Abstract
We examined whether facial expressions of performers influence the emotional connotations of sung materials, and whether attention is implicated in audio-visual integration of affective cues. In Experiment 1, participants judged the emotional valence of audio-visual presentations of sung intervals. Performances were edited such that auditory and visual information conveyed congruent or incongruent affective connotations. In the single-task condition, participants judged the emotional connotation of sung intervals. In the dual-task condition, participants judged the emotional connotation of intervals while performing a secondary task. Judgements were influenced by melodic cues and facial expressions and the effects were undiminished by the secondary task. Experiment 2 involved identical conditions but participants were instructed to base judgements on auditory information alone. Again, facial expressions influenced judgements and the effect was undiminished by the secondary task. The results suggest that visual aspects of music performance are automatically and preattentively registered and integrated with auditory cues.
Notes
1Our manipulation of attention was adapted from the approach used by Vroomen et al. (Citation2001). The latter study involved only three conditions (two single-task conditions and one dual-task condition) and numbers only appeared at one rate (five times per second). In one single-task condition, numbers appeared but participants ignored them. In the other single-task condition, no numbers appeared. Thus, the two studies manipulated attention in similar ways for the same purpose, but numbers always occurred in the current study and were presented at slow and fast rates.
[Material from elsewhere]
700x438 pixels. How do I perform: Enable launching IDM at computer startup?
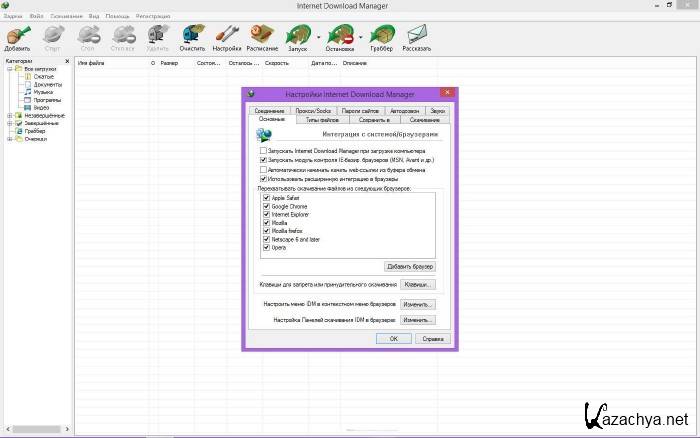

2Two independent groups of participants with a similar distribution of music training provided emotion ratings for audio-only (n=21) and visual-only (n=20) presentations of the same stimuli. Sung major thirds presented as audio (M=3.96, SD=0.50) or video (M=4.21, SD=0.74) were assigned significantly higher ratings than minor thirds presented as audio (M=2.48, SD=0.84) or video (M=2.05, SD=0.86), F(1, 39) = 179.28, p<.0001. Mean ratings for incongruent audio-visual stimuli were intermediate between mean ratings for happy (major third) and sad (minor third) audio-alone and video-alone stimuli, confirming that visual and auditory cues both influenced emotion judgements. Ratings of happy audio-alone presentations were higher than ratings of happy-audio/sad-video presentations, t(57) = 8.35, p<.0001, and ratings of sad audio-alone presentations were lower than ratings for sad-audio/happy-video presentations, t(57) = − 4.99, p<.0001. Similarly, ratings of happy visual-alone presentations were higher than ratings of happy-video/sad-audio presentations, t(56) = 3.51, p<.001, and ratings of sad video-alone presentations were lower than ratings of sad-video/happy-audio presentations, t(57) = − 3.70, p<.0001. Thus, when presented with incongruent cues from two sensory modalities, participants did not rely on one channel as the basis of their rating, but integrated audio and visual signals to generate a rating that reflected a balance between the two cues.